Ohnehin finden sich im Programm des Filmfests einige Filme mit starker weiblicher Perspektive. Carly May Borgstroms »Spirit in the Blood« ist ein Film über weibliche Selbstermächtigung aus der Sicht einer Gruppe von Mädchen. Fleur Fortuné entwickelte mit »The Assessment« eine dystopische Parabel über all die Qualen, denen sich Paare mit einem unbedingten Kinderwunsch aussetzen. Beide sprachen am vergangenen Donnerstag gemeinsam mit Katrin Gebbe (»Pelikanblut«) auf einem Panel über weibliche Perspektiven im internationalen Genrefilm. Sie diskutierten darüber, warum ein Film wie Jonathan Glazers »Birth« mit Nicole Kidman gefloppt ist. Vielleicht wäre das perfekte Bild von Nicole Kidman damit zerstört worden, so Fortuné. Alle drei forderten mehr Offenheit für neue Rollen, Stoffe und Genreüberschreitungen.

Déa Kulumbegashvili zeigt Mut mit dem Drama »April« über eine Frauenärztin, die heimlich Abtreibungen durchführt. Sie arbeitet mit dem Soundkünstler Matthew Herbert zusammen, der Unbehagen in Klang übersetzt. Besonders polarisiert David Cronenbergs Bodyhorror-Thriller »The Shrouds«, in dem die Hauptfigur Karsh (Vincent Cassel) Menschen ermöglicht, am Bildschirm den Verwesungsprozess von Verstorbenen zu verfolgen. Karsh nutzt das Angebot selbst. Diane Kruger spielt die verstorbene Ehefrau, ihre Schwester und einen Avatar. Im Publikumsgespräch bezeichnete sie die Arbeit an »The Shrouds« als Highlight ihrer Karriere. Cronenberg verarbeitete mit dem Film den Tod seiner Frau.

» Aufgabe A
Beantworte zum Text über das Filmfest diese Fragen:
(i) Mit wem sprachen Carly May Borgstrom und Fleur Fortuné am vergangenen Donnerstag auf dem Panel?
(ii) Mit welchem Soundkünstler arbeitet Déa Kulumbegashvili zusammen?
(iii) Welche Rollen spielt Diane Kruger in »The Shrouds«?
» Aufgabe B
Schreib den Text über das Filmfest nach seinem letzten Satz weiter.
Die folgenden Daten stammen aus einer anderen Quelle.

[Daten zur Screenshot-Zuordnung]
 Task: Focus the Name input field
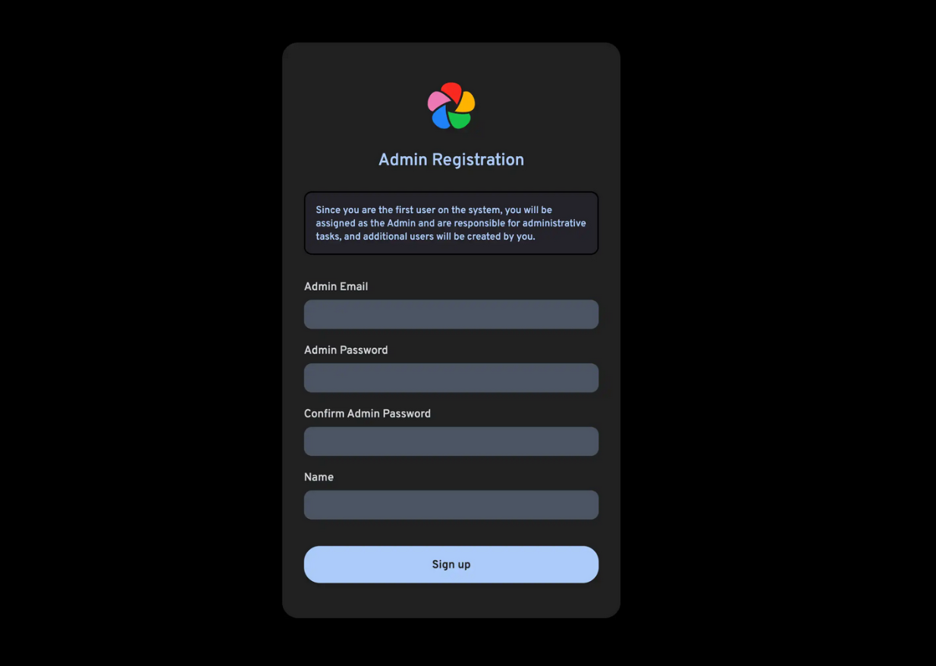click(451, 505)
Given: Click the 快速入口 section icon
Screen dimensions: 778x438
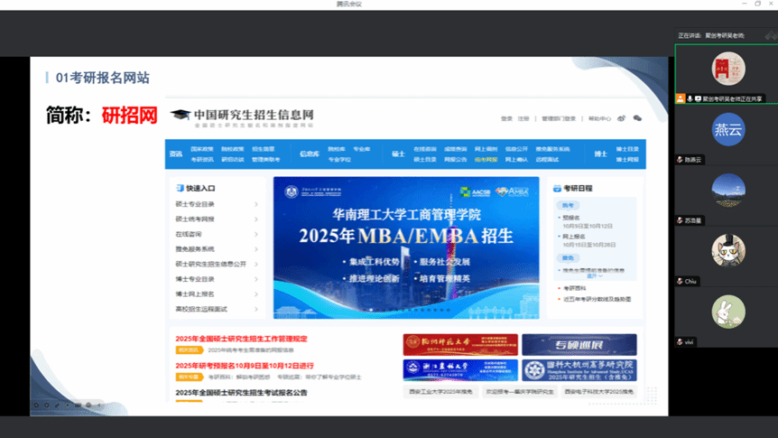Looking at the screenshot, I should click(x=179, y=188).
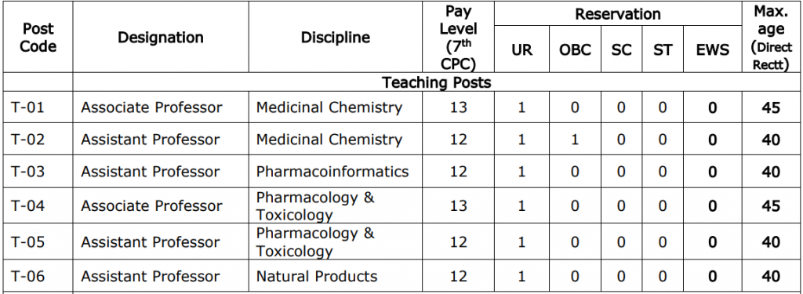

» Antwort A
(i) Mit Katrin Gebbe (»Pelikanblut«).
(ii) Mit Matthew Herbert.
(iii) Die verstorbene Ehefrau, ihre Schwester und einen Avatar.

» Antwort B
Ein Highlight des Filmfests war die Deutschland-Premiere des deutschen Oscar-Beitrags »Die Saat des heiligen Feigenbaums« des iranischen Filmemachers Mohammad Rasoulof, in dem ein von Paranoia geplagter Richter seine Töchter verdächtigt, seine Dienstwaffe entwendet zu haben. Auch Ali Samadis Drama »Sieben Tage« über die Teheraner Widerstandskämpferin Maryam (Vishka Asayesh), die ihre Kinder ein letztes Mal sehen möchte, bevor sie wieder ins Gefängnis zurückkehrt, stammt aus Rasoulofs Feder. Eine starke Szene: Wäre sie ein Mann, würde sie als Held gefeiert werden, als Frau sei sie deswegen eine schlechte Mutter. Das Publikum applaudiert spontan. Einige denken an die Menschenrechtlerin Narges Mohammadi. Women, Life, Freedom.

Dass politische Filme auch Spaß machen können, zeigt Rich Peppiatts temporeiches Drama »Kneecap« über einen Musikschullehrer in Belfast, der gemeinsam mit feierwütigen Iren eine gälisch rappende HipHop-Band gründet. Seine Freundin kämpft währenddessen um den Erhalt der irischen Sprache. Der Regisseur lernte erst durch die Arbeit an dem Film Gälisch, die Band gibt es wirklich.

Ungewohntes Terrain beschritten Michel Hazanavicius und Thomas Vinterberg. Der dänische Filmemacher präsentierte mit der Familiensaga »Families Like Ours«, seine erste Serie, in der aufgrund einer drohenden Flut Dänemark evakuiert wird. Eigentum und Geld haben plötzlich einen anderen Wert. Als Vinterberg vor sieben Jahren das Drehbuch schrieb, gab es keine Corona-Pandemie und keine Lockdownpläne.

All sein Herzblut legt Michel Hazanavicius in seinen ersten Animationsfilm »Das kostbarste aller Güter« über ein kinderloses Ehepaar, welches das Baby eines nach Auschwitz deportierten Paares findet. Jean-Claude Grumberg, der Autor des gleichnamigen Jugendbuchs, ist ein Freund der Familie. Hazanavicius wollte eigentlich nie einen Film über den Holocaust machen.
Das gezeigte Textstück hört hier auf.